Wednesday, 26 December 2018

Empty Chairs


Empty Chairs

Christmas,
a time to remember
a time for those who are gone,
and those who cannot be here –
those familiar dear faces,
with the now vacant chairs
we miss those we have loved –
the absent and dead.
So raise glass with a tear
"God please keep them safe
those who cannot be here."

Asked if I ever had a hero, someone I looked up to in my youth, someone admired, I usually say no. I had one or two 'good' teachers, who taught well and whose lessons have stayed with me. One especially was the English teacher at Caludon Castle School, Mr Bennett, who gave me a love for Milton, but none were inspirational as role models. I had no school-boy 'crushes', I did not admire the athletic ones or the high achievers, for each one of us has some gift – why should one be favoured over another? But some people I did admire more than others: Victor Daniels who gave me my first freelance work, with huge encouragement; Sir Allen McClay, founder of Galen Pharmaceuticals and Almac Sciences, who took me on board as a pharmaceutical medic in 2003, and with whose companies I have worked ever since; but both these men are now dead.

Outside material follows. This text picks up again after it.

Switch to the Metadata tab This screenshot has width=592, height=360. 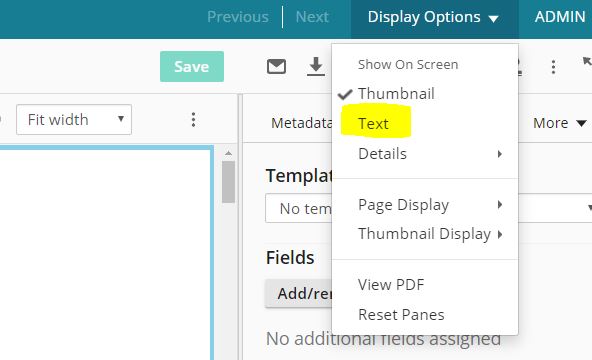coord(301,123)
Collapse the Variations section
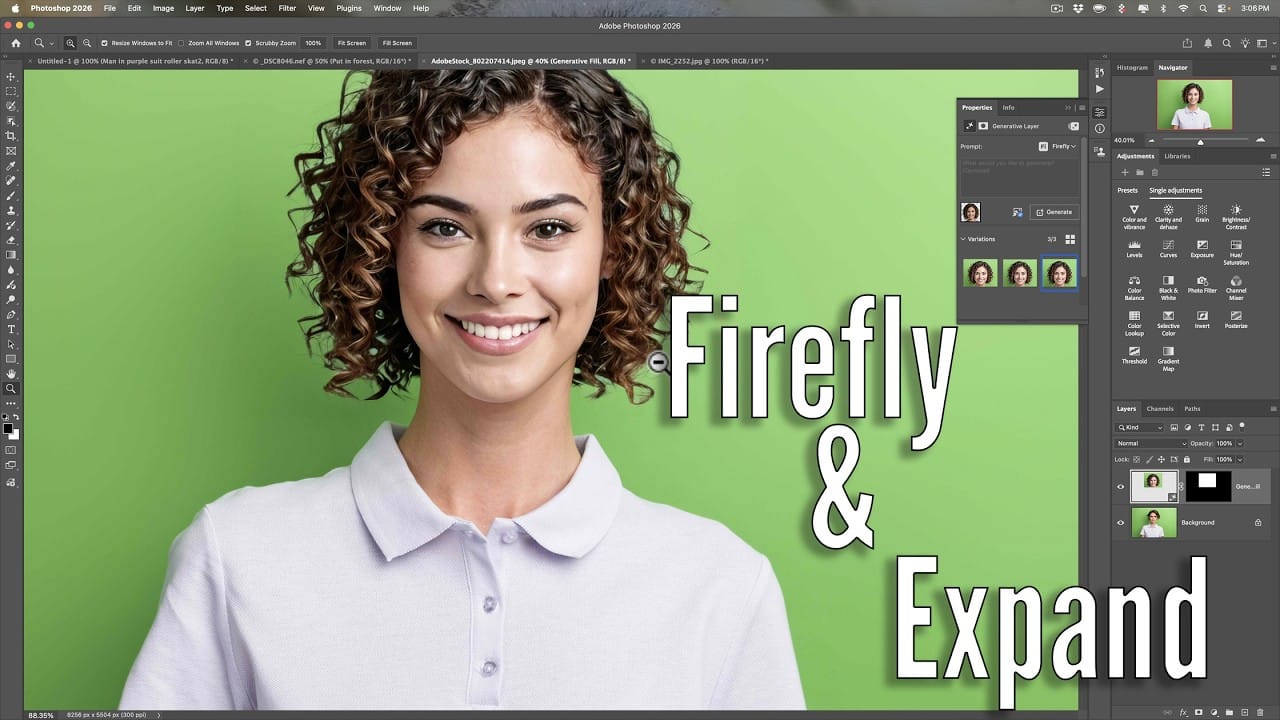Viewport: 1280px width, 720px height. point(964,239)
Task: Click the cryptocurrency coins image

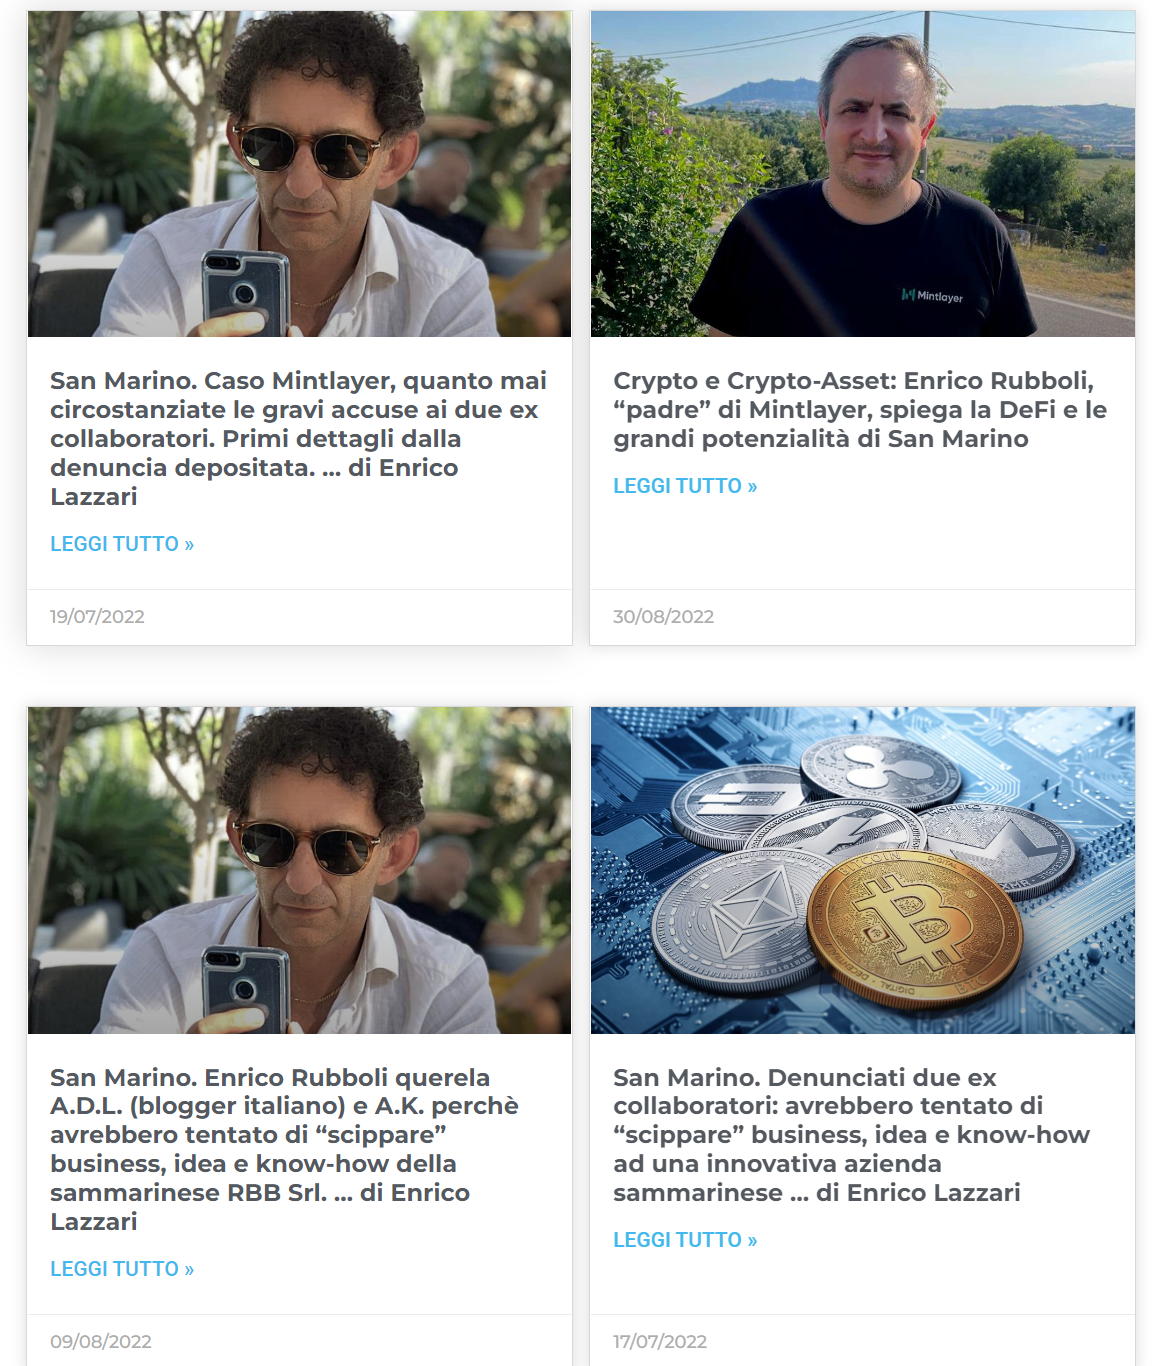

Now too, we hear the news that Sister Wendy has died today. She I never met, but only admired from afar for her television series on art. The Sunday Times slated her once in a review, calling her an "old bat-like figure, fixated on Freudian imagery', to which I wrote a vigorous defense. The letter was published, and I had a treasured reply from Sister Wendy saying my words "assuaged the hurt". I thought that was a lovely phrase, and assuaged was a word I never used, but is now for ever associated with her memory. Alas, she stopped broadcasting after the criticism, for she was genuinely modest, and retreated to her caravan in the grounds of her Norfolk nunnery.

Another word I learnt, probably when I was but eight or nine years old, was from The Eagle, when Captain Dan Dare told Digby to press three buttons "simultaneously". This was a word never used in our household, or by any of my friends, and I had to look it up. I think this as much as Milton was the foundation of my love for our English language, its wonderful vocabulary and rich rhythms.

I think most of my heroes, even now, are fictional: people like Sky Masterson in Guys and Dolls. He was everything I admired: a true professional and the best at the job he loved; loyal, trustworthy and honest. Even his enemies said he never told a lie; and even at the risk of losing his greatest bet, he won it with guts and integrity. A true hero.